### [EXERCISE PROMPT]
For the records below, print the lines from the line with "This screenshot has width=619, height=382." through the line with "You are a computer-use agent. This" exactly as written; include both end lines and exclude the rest.

________________________________________

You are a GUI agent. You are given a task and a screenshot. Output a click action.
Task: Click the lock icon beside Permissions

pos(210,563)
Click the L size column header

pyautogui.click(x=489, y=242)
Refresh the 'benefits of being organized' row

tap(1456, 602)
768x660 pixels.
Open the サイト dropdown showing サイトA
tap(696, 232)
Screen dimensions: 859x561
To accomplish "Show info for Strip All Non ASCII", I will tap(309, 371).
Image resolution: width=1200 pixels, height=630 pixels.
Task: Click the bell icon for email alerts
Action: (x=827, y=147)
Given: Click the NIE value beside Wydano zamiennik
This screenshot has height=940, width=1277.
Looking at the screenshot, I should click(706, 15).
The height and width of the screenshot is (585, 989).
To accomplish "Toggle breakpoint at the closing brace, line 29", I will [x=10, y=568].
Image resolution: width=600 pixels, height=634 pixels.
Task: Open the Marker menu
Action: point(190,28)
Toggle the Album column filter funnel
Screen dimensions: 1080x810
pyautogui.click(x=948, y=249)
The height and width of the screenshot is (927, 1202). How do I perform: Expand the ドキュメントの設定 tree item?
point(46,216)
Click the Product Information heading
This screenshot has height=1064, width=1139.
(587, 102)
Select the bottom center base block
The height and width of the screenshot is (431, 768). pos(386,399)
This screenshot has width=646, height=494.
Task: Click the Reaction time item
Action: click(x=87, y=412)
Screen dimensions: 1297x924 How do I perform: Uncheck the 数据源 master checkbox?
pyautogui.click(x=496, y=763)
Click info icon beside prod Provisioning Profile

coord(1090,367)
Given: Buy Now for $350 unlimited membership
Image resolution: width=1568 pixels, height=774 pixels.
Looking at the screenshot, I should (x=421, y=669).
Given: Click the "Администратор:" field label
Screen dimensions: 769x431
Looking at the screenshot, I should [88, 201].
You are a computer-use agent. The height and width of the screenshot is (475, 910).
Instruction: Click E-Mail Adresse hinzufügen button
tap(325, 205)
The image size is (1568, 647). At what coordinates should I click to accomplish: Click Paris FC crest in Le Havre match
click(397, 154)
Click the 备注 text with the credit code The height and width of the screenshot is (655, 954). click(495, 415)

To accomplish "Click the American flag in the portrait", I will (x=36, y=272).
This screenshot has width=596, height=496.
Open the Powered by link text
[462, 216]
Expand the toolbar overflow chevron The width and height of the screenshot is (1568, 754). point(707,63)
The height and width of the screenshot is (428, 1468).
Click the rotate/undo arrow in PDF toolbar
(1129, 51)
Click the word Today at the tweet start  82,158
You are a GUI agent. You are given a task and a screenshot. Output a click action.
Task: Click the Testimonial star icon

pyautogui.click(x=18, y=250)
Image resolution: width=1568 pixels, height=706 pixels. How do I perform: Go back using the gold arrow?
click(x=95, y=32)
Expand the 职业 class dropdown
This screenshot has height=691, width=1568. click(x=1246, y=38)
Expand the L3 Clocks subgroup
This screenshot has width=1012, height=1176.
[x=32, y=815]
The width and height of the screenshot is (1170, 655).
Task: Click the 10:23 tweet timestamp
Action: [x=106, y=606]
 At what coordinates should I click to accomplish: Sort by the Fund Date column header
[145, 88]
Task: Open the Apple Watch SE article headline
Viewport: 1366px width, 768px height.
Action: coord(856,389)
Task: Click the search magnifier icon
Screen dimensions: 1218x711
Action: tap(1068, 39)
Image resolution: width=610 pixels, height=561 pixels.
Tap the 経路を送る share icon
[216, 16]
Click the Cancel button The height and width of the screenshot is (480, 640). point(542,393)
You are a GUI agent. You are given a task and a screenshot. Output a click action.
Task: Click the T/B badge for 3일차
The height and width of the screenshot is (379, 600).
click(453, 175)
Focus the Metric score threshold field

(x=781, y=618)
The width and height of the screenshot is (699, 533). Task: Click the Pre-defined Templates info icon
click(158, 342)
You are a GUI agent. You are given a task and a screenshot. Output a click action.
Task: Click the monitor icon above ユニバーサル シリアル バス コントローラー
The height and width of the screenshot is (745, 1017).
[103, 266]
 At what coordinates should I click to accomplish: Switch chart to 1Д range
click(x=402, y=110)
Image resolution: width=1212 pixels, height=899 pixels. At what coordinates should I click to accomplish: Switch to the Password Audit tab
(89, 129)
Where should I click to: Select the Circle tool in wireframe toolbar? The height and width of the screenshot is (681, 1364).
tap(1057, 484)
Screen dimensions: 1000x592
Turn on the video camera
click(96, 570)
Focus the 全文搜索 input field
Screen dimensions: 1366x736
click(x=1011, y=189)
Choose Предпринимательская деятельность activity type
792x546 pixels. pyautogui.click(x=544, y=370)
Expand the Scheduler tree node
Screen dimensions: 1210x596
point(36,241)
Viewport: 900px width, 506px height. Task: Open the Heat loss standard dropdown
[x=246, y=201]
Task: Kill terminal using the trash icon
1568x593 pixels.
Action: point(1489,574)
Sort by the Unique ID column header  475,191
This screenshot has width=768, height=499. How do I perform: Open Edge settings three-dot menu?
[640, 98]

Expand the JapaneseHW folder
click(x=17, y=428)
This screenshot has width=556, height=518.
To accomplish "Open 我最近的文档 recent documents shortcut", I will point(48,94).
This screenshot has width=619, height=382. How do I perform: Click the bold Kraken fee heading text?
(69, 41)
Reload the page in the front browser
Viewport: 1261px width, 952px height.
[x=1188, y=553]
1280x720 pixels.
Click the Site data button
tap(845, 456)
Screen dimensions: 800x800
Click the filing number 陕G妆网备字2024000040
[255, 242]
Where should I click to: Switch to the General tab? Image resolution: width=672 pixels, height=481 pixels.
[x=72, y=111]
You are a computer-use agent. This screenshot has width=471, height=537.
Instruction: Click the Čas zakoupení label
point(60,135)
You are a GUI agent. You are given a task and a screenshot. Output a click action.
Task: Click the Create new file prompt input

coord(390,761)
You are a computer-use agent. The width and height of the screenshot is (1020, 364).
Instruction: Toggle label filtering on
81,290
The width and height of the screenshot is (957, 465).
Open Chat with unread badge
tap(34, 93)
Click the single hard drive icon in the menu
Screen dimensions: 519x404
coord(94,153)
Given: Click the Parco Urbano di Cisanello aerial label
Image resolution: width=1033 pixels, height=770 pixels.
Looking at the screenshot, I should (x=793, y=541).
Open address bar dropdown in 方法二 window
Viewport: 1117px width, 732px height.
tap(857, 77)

________________________________________

### [OUTPUT FOR THIS TASK]
This screenshot has width=619, height=382. How do I perform: Click the bold Kraken fee heading text?
(69, 41)
Reload the page in the front browser
Viewport: 1261px width, 952px height.
[x=1188, y=553]
1280x720 pixels.
Click the Site data button
tap(845, 456)
Screen dimensions: 800x800
Click the filing number 陕G妆网备字2024000040
[255, 242]
Where should I click to: Switch to the General tab? Image resolution: width=672 pixels, height=481 pixels.
[x=72, y=111]
You are a computer-use agent. This screenshot has width=471, height=537.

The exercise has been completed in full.